8 Books That Changed My Life

I've lived a thousand lives - these are some of my favorite.


Ever since I was a kid, I've loved reading. I was the kid that brought books with her everywhere; they were crammed in my backpack, stuffed in my locker, or lodged under my arm. I was, I guess you can say, a Muggle Hermione.


However, as I grew older, I began to read books that changed my way of thinking... forever. Here are ten books that took me on some of my favorite journeys and have had the biggest impact on my perspective of life.

The Count of Monte Cristo by Alexandre Dumas


This. This is the book. I recommend this book to everyone because no one has lived until they read this book. Aside from the moderately slow-paced initial one hundred pages in the novel, I like to call this "one thousand pages of pure bliss." It has it all: action, romance, betrayal, revenge... you name it. To date, no book I have read has topped The Count of Monte Cristo - I will forever be a fan of Edmond Dantes.

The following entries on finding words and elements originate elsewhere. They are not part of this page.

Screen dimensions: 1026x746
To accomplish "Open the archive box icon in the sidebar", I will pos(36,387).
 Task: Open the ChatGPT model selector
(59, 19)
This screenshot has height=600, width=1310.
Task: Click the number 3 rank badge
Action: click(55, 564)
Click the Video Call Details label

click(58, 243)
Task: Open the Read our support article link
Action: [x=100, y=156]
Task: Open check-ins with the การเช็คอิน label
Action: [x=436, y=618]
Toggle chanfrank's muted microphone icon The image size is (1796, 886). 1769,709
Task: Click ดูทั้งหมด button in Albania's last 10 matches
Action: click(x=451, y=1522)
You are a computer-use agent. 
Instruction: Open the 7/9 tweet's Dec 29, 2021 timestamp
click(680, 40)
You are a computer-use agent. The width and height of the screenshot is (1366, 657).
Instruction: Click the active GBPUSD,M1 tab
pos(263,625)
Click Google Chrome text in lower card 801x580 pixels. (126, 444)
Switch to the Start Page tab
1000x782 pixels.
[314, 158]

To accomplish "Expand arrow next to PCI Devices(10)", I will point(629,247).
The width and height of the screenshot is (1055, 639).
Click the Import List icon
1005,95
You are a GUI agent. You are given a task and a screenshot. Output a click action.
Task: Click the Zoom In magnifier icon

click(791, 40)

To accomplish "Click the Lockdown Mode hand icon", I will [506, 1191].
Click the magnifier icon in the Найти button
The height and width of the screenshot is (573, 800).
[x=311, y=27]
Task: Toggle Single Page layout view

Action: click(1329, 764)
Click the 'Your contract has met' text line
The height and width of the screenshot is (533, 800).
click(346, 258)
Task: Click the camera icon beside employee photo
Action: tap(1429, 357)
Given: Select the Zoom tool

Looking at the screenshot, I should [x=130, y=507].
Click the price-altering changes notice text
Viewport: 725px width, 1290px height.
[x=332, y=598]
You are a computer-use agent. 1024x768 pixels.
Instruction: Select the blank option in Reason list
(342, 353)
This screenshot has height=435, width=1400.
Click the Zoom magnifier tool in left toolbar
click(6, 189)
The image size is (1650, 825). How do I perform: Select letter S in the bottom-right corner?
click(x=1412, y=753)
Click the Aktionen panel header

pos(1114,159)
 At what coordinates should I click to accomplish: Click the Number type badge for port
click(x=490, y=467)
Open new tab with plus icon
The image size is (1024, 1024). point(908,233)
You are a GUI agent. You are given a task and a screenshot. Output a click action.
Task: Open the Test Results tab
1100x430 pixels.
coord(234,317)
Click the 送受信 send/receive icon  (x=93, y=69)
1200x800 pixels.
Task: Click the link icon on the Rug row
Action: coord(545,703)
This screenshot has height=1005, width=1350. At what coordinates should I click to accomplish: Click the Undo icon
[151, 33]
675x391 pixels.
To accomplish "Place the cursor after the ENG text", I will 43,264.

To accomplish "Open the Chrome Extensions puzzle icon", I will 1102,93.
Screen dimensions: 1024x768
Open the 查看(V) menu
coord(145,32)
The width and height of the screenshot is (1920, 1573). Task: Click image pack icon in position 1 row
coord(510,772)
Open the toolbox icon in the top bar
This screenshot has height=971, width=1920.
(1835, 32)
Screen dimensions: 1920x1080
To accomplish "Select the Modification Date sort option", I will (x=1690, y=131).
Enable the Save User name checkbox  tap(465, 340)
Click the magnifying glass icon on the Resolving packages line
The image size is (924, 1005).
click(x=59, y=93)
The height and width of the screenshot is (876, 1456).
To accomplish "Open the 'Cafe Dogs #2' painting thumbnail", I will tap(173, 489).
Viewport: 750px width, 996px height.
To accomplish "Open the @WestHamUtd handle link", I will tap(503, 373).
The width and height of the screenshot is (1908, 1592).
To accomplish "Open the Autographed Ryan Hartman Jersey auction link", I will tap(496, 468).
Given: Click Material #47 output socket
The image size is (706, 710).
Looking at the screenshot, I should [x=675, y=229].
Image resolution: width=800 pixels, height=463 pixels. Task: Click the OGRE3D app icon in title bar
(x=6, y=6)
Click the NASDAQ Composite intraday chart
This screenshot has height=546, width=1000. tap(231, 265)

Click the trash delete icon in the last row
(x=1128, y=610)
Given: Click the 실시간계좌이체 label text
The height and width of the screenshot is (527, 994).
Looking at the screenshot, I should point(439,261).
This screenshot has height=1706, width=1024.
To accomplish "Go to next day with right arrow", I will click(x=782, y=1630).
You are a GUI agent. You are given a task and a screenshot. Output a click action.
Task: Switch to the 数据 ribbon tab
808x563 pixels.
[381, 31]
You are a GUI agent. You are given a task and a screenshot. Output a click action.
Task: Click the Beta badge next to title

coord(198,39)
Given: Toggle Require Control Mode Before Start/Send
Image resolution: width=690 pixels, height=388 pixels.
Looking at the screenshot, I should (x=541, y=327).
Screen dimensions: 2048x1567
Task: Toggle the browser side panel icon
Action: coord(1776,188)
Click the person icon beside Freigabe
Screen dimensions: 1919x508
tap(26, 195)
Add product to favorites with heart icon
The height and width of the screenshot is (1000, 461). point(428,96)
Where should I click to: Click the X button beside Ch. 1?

One Hundred Years of Solitude by Gabriel García Márquez


I read this book the summer before my junior year of high school and my god... it was quite a difficult book to annotate without any discussion. However, this book was my initial gateway into appreciation for author's style. From yellow butterflies to girls flying up to the clouds, One Hundred Years of Solitude really does take you on a whirlwind of a journey... just to take you back to right where you should be.

Frankenstein by Mary Shelley


Surprisingly, Frankenstein is one of the deepest novels I have read up to date. It has definitely changed the way I view life by bringing themes of duality, love, and good and evil to the surface. Mary Shelley creates situations from your deepest nightmares while exposing a lot of themes that we as humans tend to avoid talking about simply because we know they are complicated and that our stances on these topics are sometimes cruel. Frankenstein is definitely a must-read for everyone.

The Scarlet Letter by Nathaniel Hawthorne

Doomsdaypicnic on Tumblr

I loved this book so much that I wrote a four thousand-word paper on it during my junior and senior years of high school. It really frustrated and appealed to my inner feminist, but I found that people either love this book with a passion or hate it more than anything. However, I still think it is a really important book for everyone to read because it provides invaluable insight on life as a woman in society. I have to admit that Pearl kind of freaked me out when she was dancing on graves and all, but overall, The Scarlet Letter did make it to my favorite books list.

City of Glass by Paul Auster


This book messed me up. Seriously, as it progresses, I had less and less of an idea of what was happening. I put the book down more confused than I was while reading it, but that's 100% fine with me - it still stands as one of my most favorite "detective" novels. If you're into film noir or Sherlock Holmes, City of Glass is the read for you.

The Sun Also Rises by Ernest Hemingway


I have to admit, I read The Sun Also Rises for the first time because Derek Shepherd said it was his favorite book in Grey's Anatomy (I couldn't resist McDreamy's charm). However, I was very disappointed by Hemingway's style. This was way before mature Niki learned how to appreciate the author's style, however, and when I reread the book, I loved it. No one else could have written the story and conveyed the hopelessness of the post-WWI generation better than Hemingway, and The Sun Also Rises stands as the most bittersweet novel I have read.

Gone With The Wind by Margaret Mitchell


This book was one of my favorite bedside reads for a summer. Scarlett O'Hara has been my role model for about two years now, and Gone With The Wind has been one of the most empowering books I have read. The post-Civil War romance truly captured a place in my heart right next to strong female leads (because who doesn't love a self-driven female?) and honestly, I have plans on reading this book again because I love it so much. I 10/10 recommend this one.

Nine Coaches Waiting by Mary Stewart

Nine Coaches Waiting, Coronet pb 1972. Illustr NK

Ahh. I read this book four years ago and I still haven't forgotten about it. Mary Stewart whisks you back into the time of counts and governesses and weaves a tale of young heirs, secret plots, romance, and tall, dark, and mysterious men. She does a great job of alternating the pace of the novel and building up tension to create the perfect romance and mystery novel. Warning: guaranteed to tug at all of your heartstrings.

These eight books have brought me endless joy and life-changing perceptions that I know I couldn't find anywhere else. I strongly recommend each and every one of these books and hope they bring just as much happiness to you as they have to me. Happy reading!